Dataflow Performance Blog

How to Convert Apache Sqoop™ Commands Into StreamSets Data Collector Pipelines

Sqoop ImportWhen it comes to loading data into Apache Hadoop™, the de facto choice for bulk loads of data from leading relational databases is Apache Sqoop™. After initially entering Apache Incubator status in 2011, it quickly saw wide spread adoption and development, eventually graduating to a Top-Level Project (TLP) in 2012.

In StreamSets Data Collector (SDC) 2.7 we added additional capabilities that enable SDC to behave in a manner almost identical to Sqoop. Now customers can use SDC as a way to modernize Sqoop-like workloads, performing the same load functions while getting the ease of use and flexibility benefits that SDC delivers.

In addition to adding Sqoop-like capabilities, we’ve also added an importer tool that can automatically convert existing Sqoop commands to an equivalent pipeline within SDC.  Check out this short video for a demonstration.  The tool can be accessed by simply executing the Python command “pip3 install StreamSets”. 

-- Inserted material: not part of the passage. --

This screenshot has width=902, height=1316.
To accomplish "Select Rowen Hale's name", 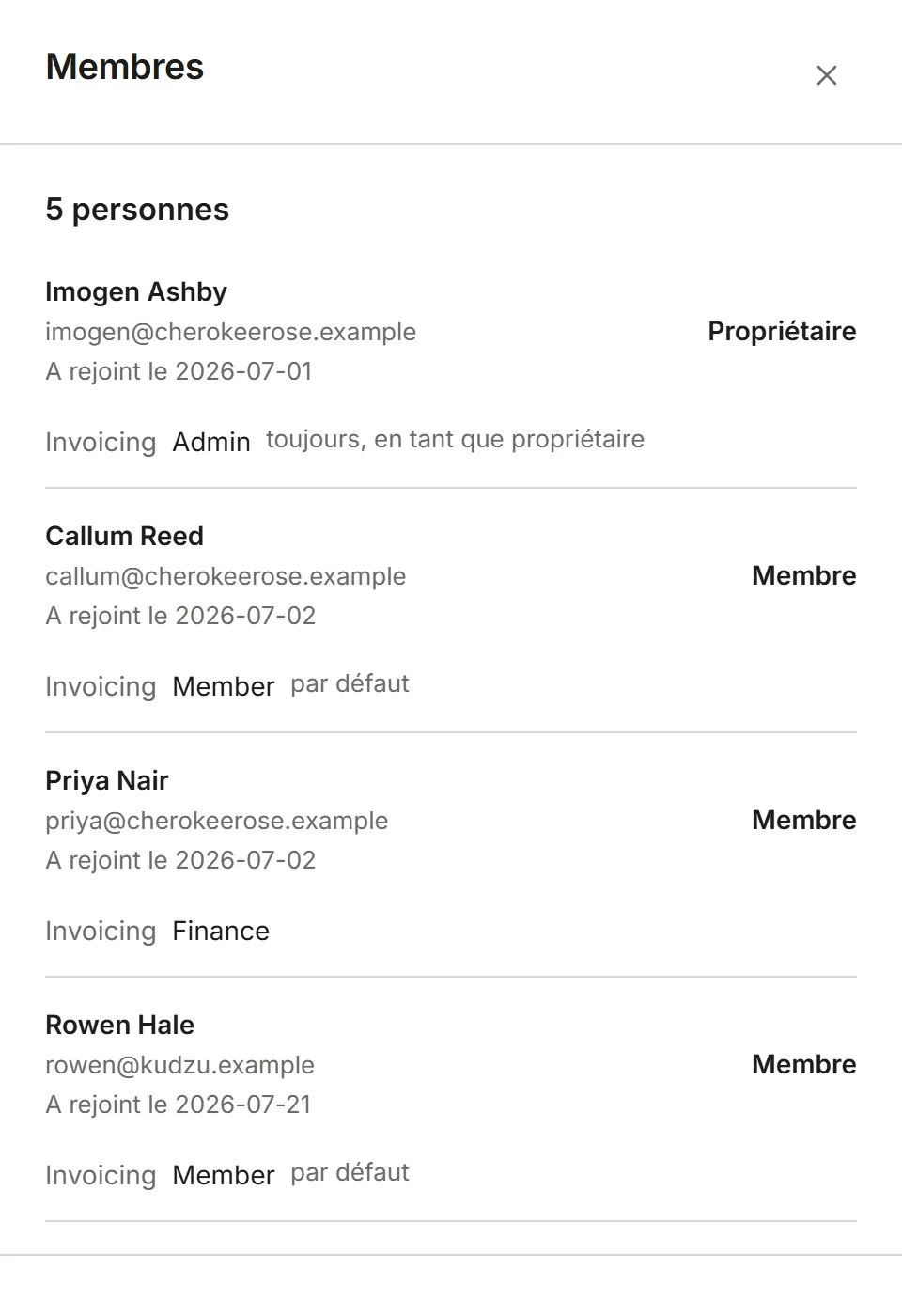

There are many ways in which SDC can be used as a way to modernize Sqoop, namely:

  • Converting Sqoop commands into SDC is a great way to start. More frequently than not, customers have to perform entire data dumps each day or create custom scripting on top of Sqoop due to poor support for incremental imports and lack of data drift handling. By converting Sqoop commands to SDC pipelines, incremental imports are automated reducing the need for daily dumps and removing most if not all of the custom scripting that was previously needed to work around this problem.
  • Sqoop’s ability to do incremental import is limited as it doesn’t have a proper method for persisting the “last offset”. While there is a “Sqoop metastore”, it is not supported in production by any Hadoop vendor due to various limitations (e.g. no backup, no security story, doesn’t work from Oozie which is most common scheduler for Sqoop).
  • Sqoop is not data drift aware so StreamSets can help. Even though Sqoop can create an Apache Hive or Apace Impala (incubating) table for a user, it can’t “synchronize” the schema in the case where there was a data drift, whereas Drift Synchronization is a key feature of SDC. A typically deployed workaround is to drop the Hive table at the beginning of Sqoop import and re-create it from scratch which is clearly not ideal and adds to overall processing time.
  • Since Sqoop has limited extensibility, most customers have to build various scripts around it for performing certain actions to be executed before or after the Sqoop command. For most common use cases such as running JDBC or Hive queries, SDC includes standalone executors that can be plugged into start/stop event handling. Fore more advanced use cases, a Shell executor can move custom scripting to a single place (ie. an SDC pipeline).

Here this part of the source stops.